Assigned task: From the first line to the last, copy the listing exactly and omit the pictures.

──────────

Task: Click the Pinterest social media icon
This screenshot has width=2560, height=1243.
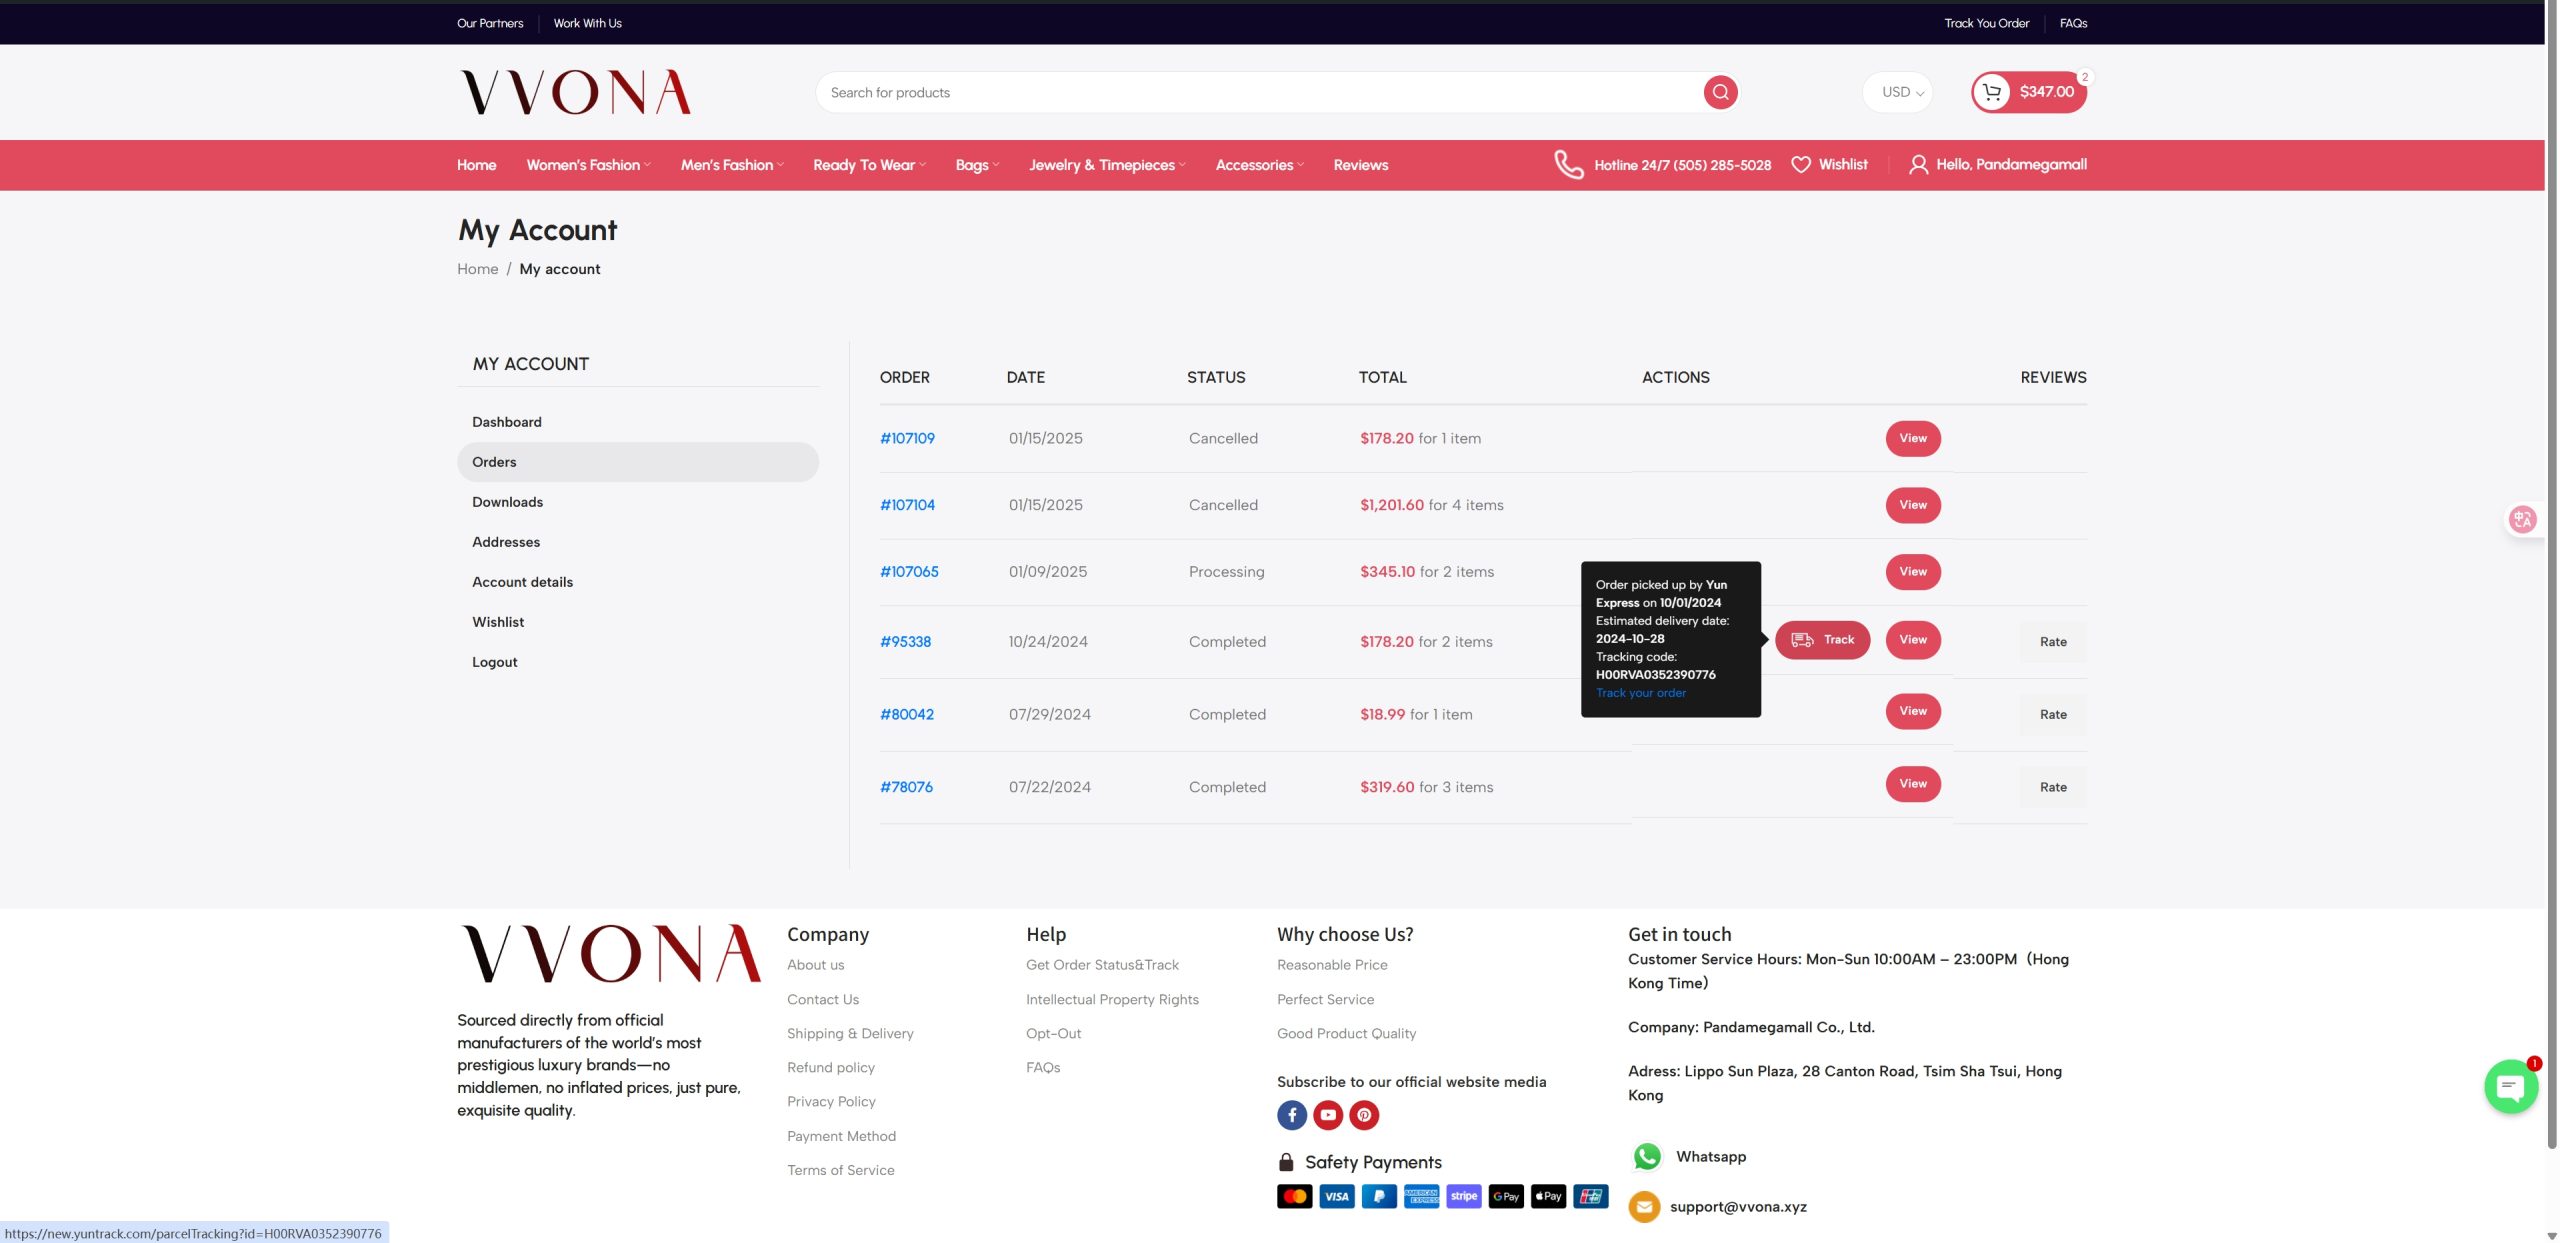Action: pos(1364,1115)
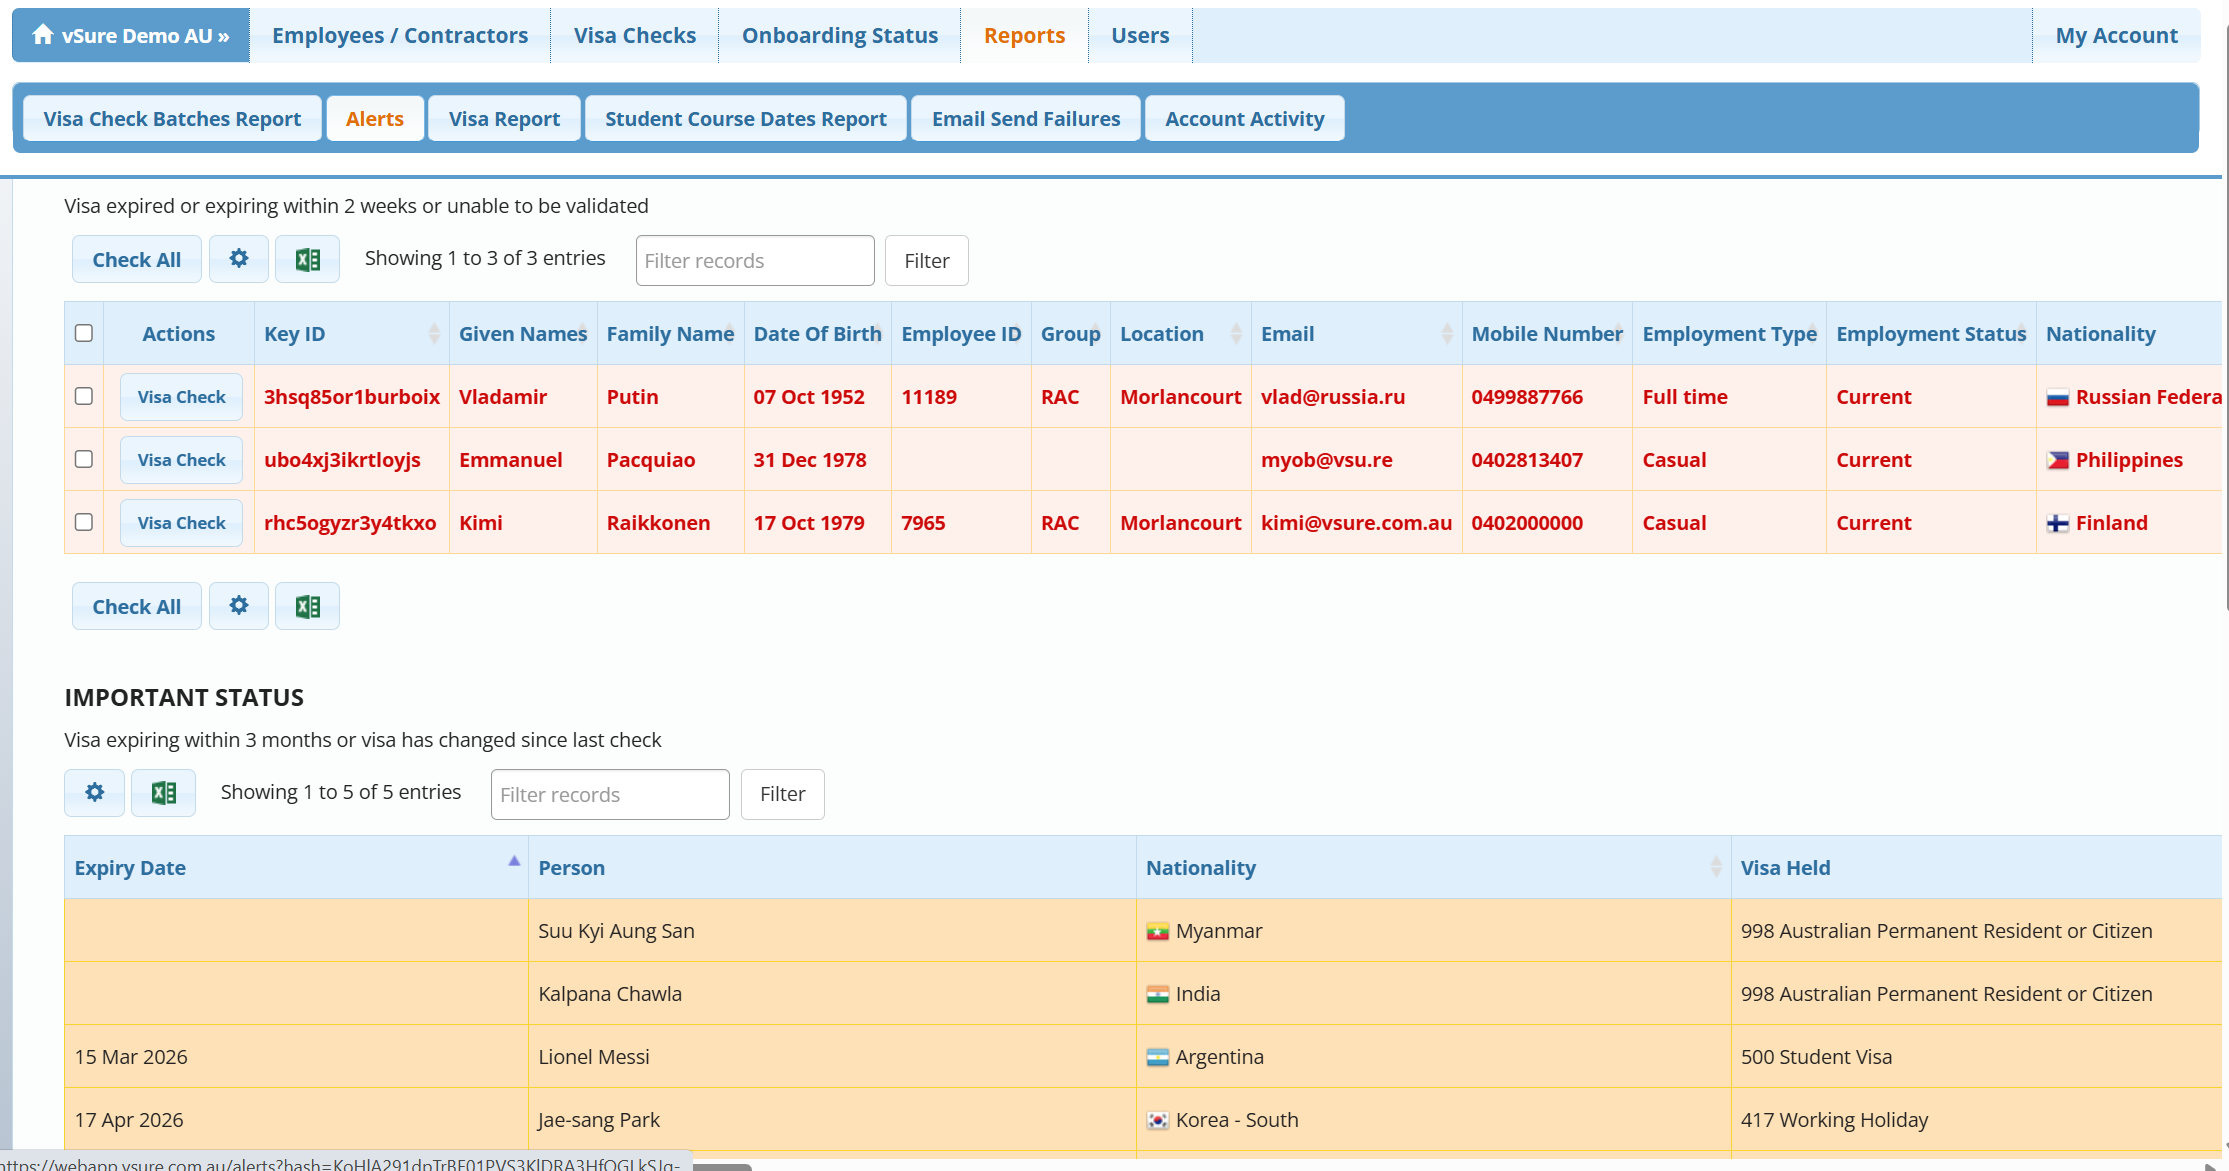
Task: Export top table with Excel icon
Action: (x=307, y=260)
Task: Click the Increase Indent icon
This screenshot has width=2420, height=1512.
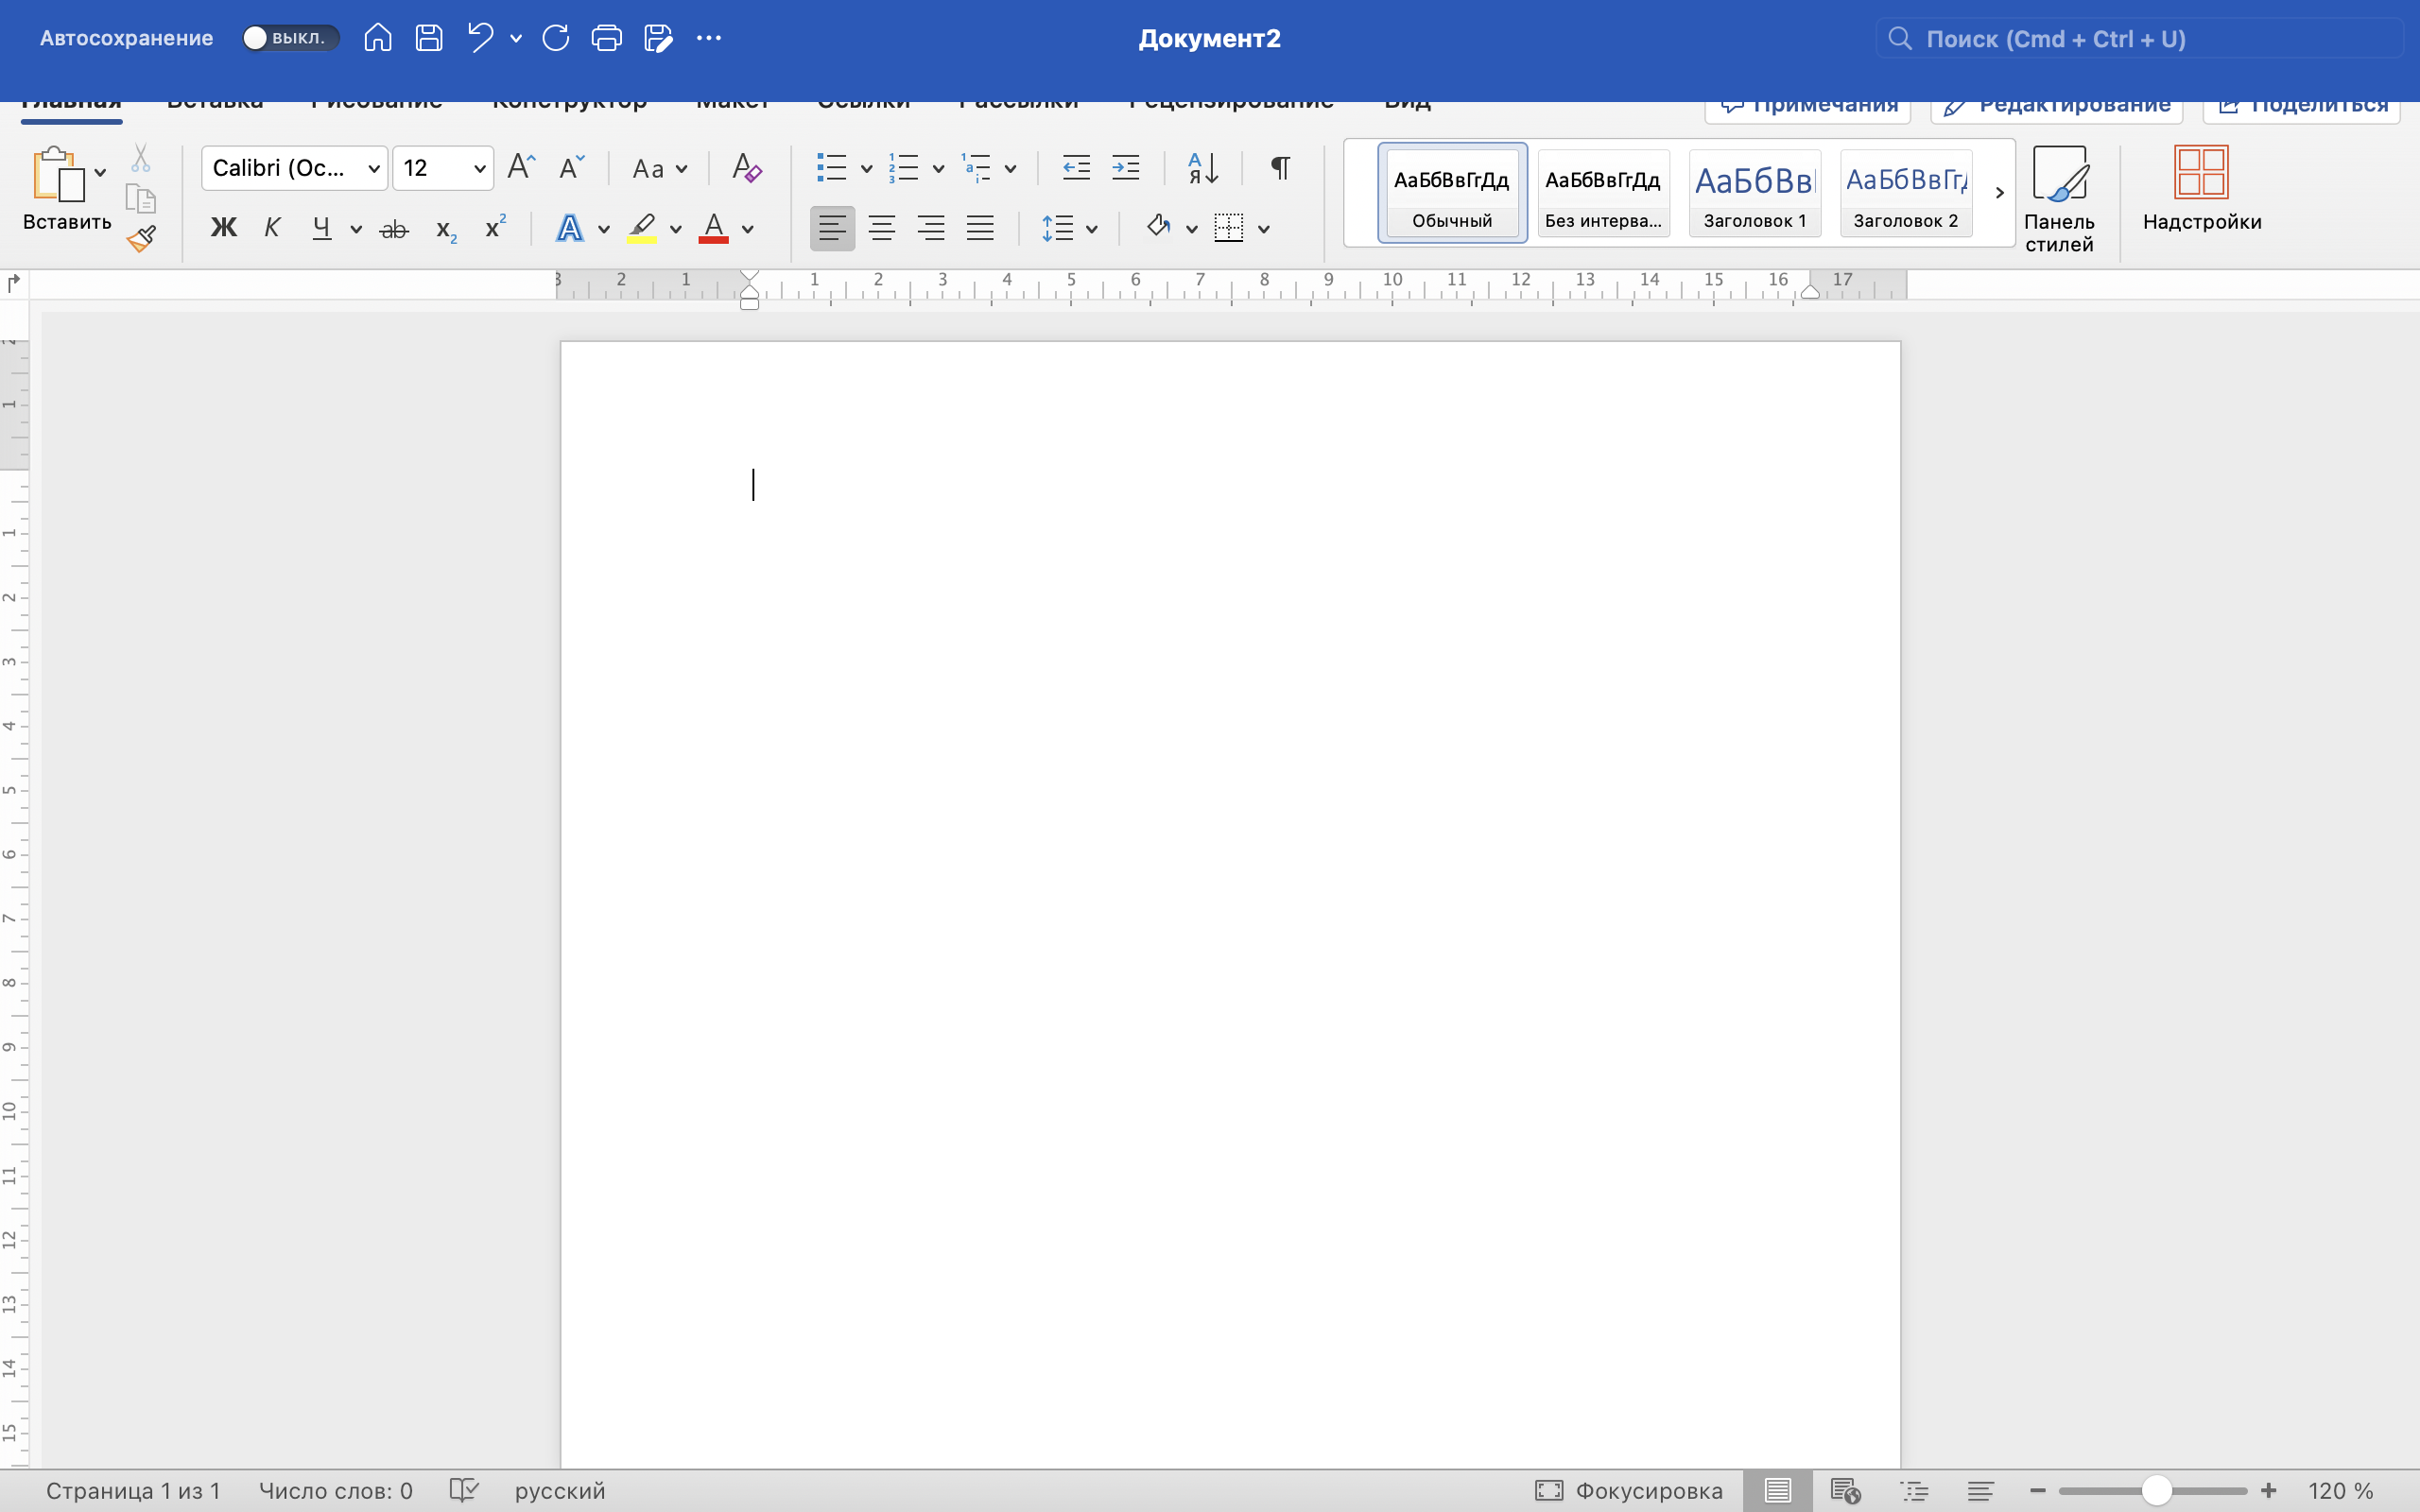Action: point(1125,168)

──────────

Response for this exercise:
Task: Click the Pinterest social media icon
This screenshot has width=2560, height=1243.
Action: pos(1364,1115)
Task: Export top table with Excel icon
Action: (x=307, y=260)
Task: Click the Increase Indent icon
This screenshot has width=2420, height=1512.
Action: point(1125,168)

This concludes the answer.